Extracted records ::
※

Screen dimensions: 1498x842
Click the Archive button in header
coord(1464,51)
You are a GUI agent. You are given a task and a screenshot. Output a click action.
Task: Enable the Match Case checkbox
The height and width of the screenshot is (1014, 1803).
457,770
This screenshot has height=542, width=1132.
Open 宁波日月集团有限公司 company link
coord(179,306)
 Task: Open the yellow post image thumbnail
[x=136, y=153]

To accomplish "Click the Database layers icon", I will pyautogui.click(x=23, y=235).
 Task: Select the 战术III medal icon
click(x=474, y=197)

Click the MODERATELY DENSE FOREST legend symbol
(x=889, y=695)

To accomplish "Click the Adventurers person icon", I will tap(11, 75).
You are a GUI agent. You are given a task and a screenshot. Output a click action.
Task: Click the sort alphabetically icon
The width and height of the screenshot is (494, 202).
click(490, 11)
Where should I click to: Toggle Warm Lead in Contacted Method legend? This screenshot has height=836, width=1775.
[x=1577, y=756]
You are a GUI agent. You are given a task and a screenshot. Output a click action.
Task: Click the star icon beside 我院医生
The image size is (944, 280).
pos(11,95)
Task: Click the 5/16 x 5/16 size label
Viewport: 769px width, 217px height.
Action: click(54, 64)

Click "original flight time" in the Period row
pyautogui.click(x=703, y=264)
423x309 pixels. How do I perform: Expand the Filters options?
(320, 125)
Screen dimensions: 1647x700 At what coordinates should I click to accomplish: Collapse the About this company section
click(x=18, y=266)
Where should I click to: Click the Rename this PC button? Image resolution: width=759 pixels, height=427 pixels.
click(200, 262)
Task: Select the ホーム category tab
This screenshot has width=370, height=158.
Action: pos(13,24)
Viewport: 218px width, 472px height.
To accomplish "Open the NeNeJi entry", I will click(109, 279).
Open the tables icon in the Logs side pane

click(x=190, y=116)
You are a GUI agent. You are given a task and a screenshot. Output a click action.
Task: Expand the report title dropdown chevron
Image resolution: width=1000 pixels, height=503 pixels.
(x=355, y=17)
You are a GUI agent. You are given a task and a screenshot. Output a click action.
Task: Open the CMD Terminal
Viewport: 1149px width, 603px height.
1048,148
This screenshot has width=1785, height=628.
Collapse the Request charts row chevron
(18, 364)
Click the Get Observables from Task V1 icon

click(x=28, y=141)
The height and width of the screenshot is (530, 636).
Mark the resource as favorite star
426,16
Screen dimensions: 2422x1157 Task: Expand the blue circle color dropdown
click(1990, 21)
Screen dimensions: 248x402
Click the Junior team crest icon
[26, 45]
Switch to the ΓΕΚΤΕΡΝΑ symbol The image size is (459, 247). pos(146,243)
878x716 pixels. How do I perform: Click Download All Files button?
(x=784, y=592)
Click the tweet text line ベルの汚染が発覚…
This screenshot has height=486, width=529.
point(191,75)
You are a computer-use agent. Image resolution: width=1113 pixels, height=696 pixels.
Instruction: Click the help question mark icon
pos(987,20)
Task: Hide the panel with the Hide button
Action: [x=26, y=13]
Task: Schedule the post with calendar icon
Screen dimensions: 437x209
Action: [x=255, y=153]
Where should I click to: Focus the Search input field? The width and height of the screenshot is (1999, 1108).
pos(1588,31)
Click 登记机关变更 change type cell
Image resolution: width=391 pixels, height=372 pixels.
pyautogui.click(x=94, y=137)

※

Arrange the items in the stretch from the line containing "This screenshot has width=1785, height=628." through the line containing "Switch to the" as a two-column CSV headed item_text and answer. Give one row per item, with each value in a single quoted field and line breaks replaced by spaces.

Response to the exercise ::
item_text,answer
"This screenshot has width=1785, height=628. Collapse the Request charts row chevron","(18, 364)"
"Click the Get Observables from Task V1 icon","click(x=28, y=141)"
"The height and width of the screenshot is (530, 636). Mark the resource as favorite star","426,16"
"Screen dimensions: 2422x1157 Task: Expand the blue circle color dropdown","click(1990, 21)"
"Screen dimensions: 248x402 Click the Junior team crest icon","[26, 45]"
"Switch to the ΓΕΚΤΕΡΝΑ symbol The image size is (459, 247).","pos(146,243)"